第10話 結婚が幸せじゃない
来美の指は止まった。これを押してしまったら今の幸せが壊れてしまう。そんな未来を見たくない。
携帯の画面から顔を離し、連絡帳の表示を閉じた。携帯をローテーブルに置いて、ソファに置かれたライムグリーンのクッションを抱き寄せた。
このところ、前嶋に連絡がしづらいと思うようになっていた。前嶋と話すことになれば、プロポーズの返事を急かされてしまうかもしれない。単純に結婚するのが嫌だと前嶋に知られたら、自分が結婚する気もないのに遊びで付き合っていたなんて誤解をされてしまう。
そう思われて当然だ。
未来があるから希望が見える。今の関係よりもっと深く愛したいと思うのなら、結婚という形にして、お互いに同じ未来を見据えて歩んだ方がよっぽど幸せに感じられる。
でも、それは私の望む幸せじゃない。固く結ばれた愛のせいで自由を失くしている人は漫然といるはずだ。
自由であることが、私の人生の価値であり、それでたくさんのものを手にできた。互いに強く結ばれることで自由が狭まってしまうのは、私の人生が狭まってしまうのとイコールする。
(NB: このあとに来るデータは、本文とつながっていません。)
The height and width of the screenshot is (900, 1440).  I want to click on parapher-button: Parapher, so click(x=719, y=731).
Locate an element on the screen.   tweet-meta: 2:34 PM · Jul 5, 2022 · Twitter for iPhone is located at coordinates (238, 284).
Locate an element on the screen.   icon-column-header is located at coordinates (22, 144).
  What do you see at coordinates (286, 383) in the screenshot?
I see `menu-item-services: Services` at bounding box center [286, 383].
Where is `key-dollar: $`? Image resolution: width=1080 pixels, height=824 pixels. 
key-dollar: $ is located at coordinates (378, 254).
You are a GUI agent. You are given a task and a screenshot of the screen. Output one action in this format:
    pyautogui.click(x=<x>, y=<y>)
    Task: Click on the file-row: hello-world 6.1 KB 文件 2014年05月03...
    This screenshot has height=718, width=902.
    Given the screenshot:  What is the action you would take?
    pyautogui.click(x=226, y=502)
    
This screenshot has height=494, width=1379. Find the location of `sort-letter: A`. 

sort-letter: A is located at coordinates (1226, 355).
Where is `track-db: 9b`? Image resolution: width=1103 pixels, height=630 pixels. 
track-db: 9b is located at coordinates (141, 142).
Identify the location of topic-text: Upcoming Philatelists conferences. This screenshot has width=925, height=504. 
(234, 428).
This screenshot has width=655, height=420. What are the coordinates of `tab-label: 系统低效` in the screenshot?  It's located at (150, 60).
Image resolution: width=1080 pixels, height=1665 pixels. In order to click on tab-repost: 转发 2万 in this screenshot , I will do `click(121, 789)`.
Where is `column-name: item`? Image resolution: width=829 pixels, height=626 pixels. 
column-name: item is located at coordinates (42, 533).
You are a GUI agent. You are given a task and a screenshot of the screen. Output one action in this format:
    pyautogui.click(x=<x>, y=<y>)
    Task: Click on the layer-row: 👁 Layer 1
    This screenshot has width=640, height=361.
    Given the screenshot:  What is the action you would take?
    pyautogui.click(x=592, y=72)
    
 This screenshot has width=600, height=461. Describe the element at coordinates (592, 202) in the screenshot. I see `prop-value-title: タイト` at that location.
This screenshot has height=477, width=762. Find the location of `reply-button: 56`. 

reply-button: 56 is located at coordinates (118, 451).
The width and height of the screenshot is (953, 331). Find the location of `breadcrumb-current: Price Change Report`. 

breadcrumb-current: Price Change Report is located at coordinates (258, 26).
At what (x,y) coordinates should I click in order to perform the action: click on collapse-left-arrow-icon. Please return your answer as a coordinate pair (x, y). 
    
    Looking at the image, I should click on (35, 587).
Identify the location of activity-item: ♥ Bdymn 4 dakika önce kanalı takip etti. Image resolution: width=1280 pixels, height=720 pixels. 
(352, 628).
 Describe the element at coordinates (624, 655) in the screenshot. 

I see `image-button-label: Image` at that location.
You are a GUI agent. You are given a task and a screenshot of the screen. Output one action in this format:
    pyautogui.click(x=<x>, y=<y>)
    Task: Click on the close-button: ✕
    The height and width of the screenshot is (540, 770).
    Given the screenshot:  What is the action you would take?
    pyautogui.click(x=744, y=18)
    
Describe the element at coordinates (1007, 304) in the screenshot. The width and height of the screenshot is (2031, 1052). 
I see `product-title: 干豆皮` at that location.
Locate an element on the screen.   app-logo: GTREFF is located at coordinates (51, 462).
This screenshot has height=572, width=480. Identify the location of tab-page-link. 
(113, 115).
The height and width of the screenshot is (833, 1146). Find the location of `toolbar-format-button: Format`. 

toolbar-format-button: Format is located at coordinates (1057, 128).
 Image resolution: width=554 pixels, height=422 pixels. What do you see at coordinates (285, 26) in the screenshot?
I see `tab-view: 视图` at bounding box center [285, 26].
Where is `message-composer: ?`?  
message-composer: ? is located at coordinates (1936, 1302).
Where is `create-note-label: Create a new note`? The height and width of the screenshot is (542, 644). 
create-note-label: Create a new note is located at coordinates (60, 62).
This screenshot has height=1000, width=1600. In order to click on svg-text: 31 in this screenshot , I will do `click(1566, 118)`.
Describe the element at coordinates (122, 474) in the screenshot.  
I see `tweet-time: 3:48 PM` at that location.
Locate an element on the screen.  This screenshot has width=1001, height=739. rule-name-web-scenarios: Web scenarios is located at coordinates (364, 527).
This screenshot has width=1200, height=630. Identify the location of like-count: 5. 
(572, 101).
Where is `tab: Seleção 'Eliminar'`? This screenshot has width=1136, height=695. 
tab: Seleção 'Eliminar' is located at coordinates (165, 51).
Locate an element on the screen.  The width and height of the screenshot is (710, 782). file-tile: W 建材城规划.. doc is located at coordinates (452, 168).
彼なら違うと思いたい。でも、実際結婚して5年もすれば、こんなはずじゃなかったと思うのだ。
もしそう思ったら離婚すればいい。松本が言っていたように離婚をしたとしても、その間に使った時間は戻って来ない。過ごした日々が宝物であることに変わりはないけど、拘束期間にできたはずのことができなかったと後悔しても遅いのだ。
与えてもらった物もあるし、失敗は人生の糧になる。そう思い込むしかない。
それを全て曝け出せたらと思う反面、それを言って嫌われて、思い出の全てが切なく彩られてしまう。
今のままの愛が一番幸せですと言って、誰が理解できるだろうか。それを分かっているから言えないし、結婚を望んでいる彼を失望させる。そして全てが壊れ、頭の中の思い出が駆け巡り、哀れに咽び泣く、なんてことになりたくなかった。
先延ばししてるだけ。そんなことは分かっている。
このまま、あと少しだけ、失われようとしている時間を大切に感じていたい。